Una poesia che è introiezione, specchio per conoscere se stessi, come accade poi per Alda Merini, che dedica una poesia alla Plath, mormorando “Povera Plath troppo alta per le miserie della terra”. A presentare la poetessa ambrosiana è stata Giacomin, a sua volta autrice di due testi poetici, che affronta la poetica femminile “come espressione del sé”. Nata a Milano, autrice di versi, prosa e aforismi, durante i bombardamenti del 1943 la casa dove viveva con la sua famiglia viene completamente distrutta, e Alda è costretta ad andare a vivere in provincia di Vercelli con la madre. Rientrata a Milano, tenta di iscriversi al ginnasio, ma non passa l’esame di italiano. Si avvicina allora a un gruppo di letterati, fra cui Giacinto Spagnoletti e Giorgio Manganelli, per il quale brucerà di passione. Una donna che ha “sofferto il dolore”, ma che ha profondamente amato.
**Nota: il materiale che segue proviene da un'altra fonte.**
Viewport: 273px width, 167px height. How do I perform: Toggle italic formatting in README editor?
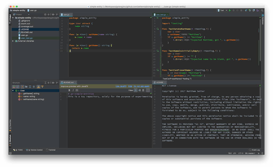pos(73,90)

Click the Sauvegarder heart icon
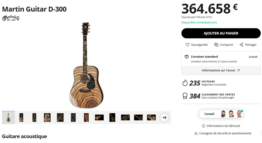click(188, 45)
La cui scrittura è un atto vibrante d’amore, che torna come un vento incessante, dove leggiamo “I versi sono polvere chiusa/di un mio tormento d’amore”, perché quando scrive “anelo il vento, il sole/e la mia pelle di donna/contro la pelle di un uomo”. Liriche delicate e intense, dove la donna si rivolge all’amato rivelandosi: “Amore mio/ho sognato di te come si sogna/della rosa e del vento”, e ancora, impetuosa: “Ah, se t’amo, lo grido ad ogni vento”. Amori travagliati, i suoi, perché Manganelli, sposato, si allontana per andare a vivere a Roma. Lei si unisce allora con Ettore Carniti, un uomo tranquillo, che tuttavia la costringe al ricovero.
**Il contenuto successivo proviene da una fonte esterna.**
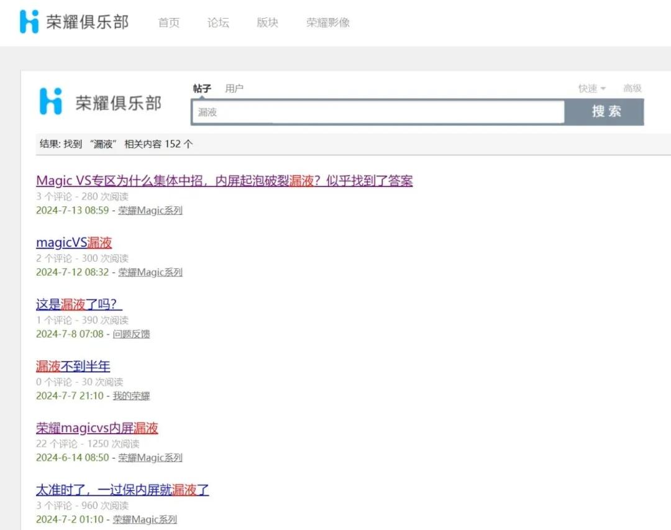Open the 高级 advanced search link
671x530 pixels.
tap(632, 88)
Di qui il dolore, leitmotiv della sua vita: “Ieri ho sofferto il dolore”, inizia la lirica, per concludere con “un mare di dolore in cui naufragavo dormendo”. Dolcezza rassegnata per far fronte alla miseria del manicomio, dal quale emerge frastornata. La scrittura, allora, diviene un mezzo salvifico, quel porto sicuro in seno al quale sostare per allontanarsi dalle sofferenze. Poetessa dei Navigli, venne definita, perché la sua abitazione sorgeva nei pressi di Porta Ticinese. Invitata spesso presso le università di Milano, Alda era una persona umile, che amava trattenersi al telefono con chi le chiedeva della sua poesia, raccontando aneddoti dei nipoti.
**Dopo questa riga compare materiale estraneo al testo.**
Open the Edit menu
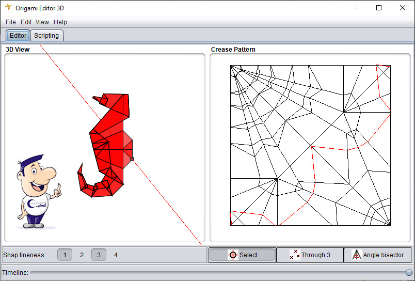(26, 22)
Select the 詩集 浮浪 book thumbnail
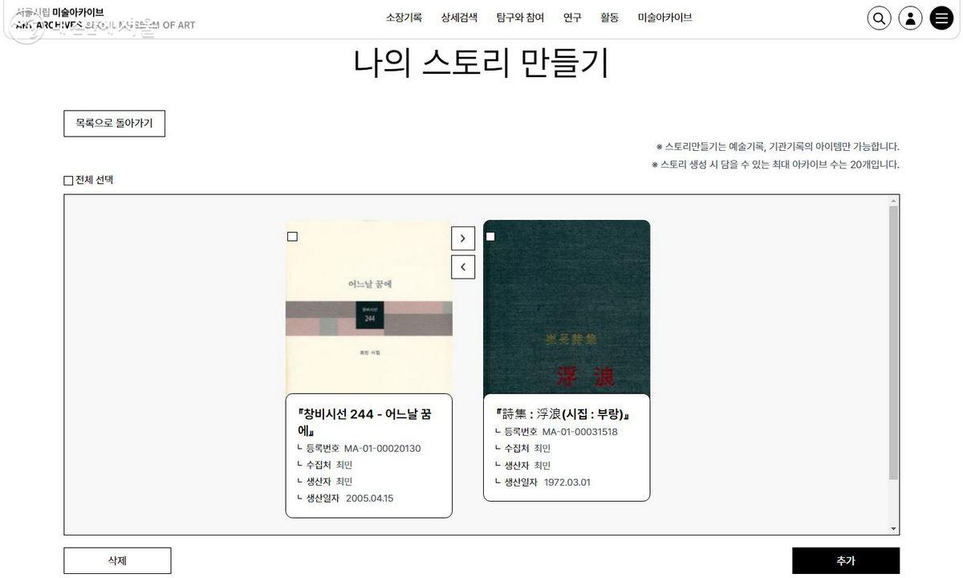The image size is (963, 578). pyautogui.click(x=567, y=308)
Nel 2009 è stata candidata al premio Nobel, senza raggiungere il risultato sperato e continuando a sopravvivere grazie alla legge Bacchelli per gli artisti in difficoltà. Due anime, quella della Plath e della Merini, con un minimo comune denominatore: la sofferenza. L’una, fragile, se ne lascerà avviluppare. L’altra, risoluta, con una tal forza d’animo da trascendere ogni amore, cristallizzandolo in tenerezza infinita: “Amai teneramente dei dolcissimi amanti/senza che essi sapessero mai nulla”. Nessuno di loro saprà mai, ma i suoi versi l’hanno consacrata alla storia della poesia.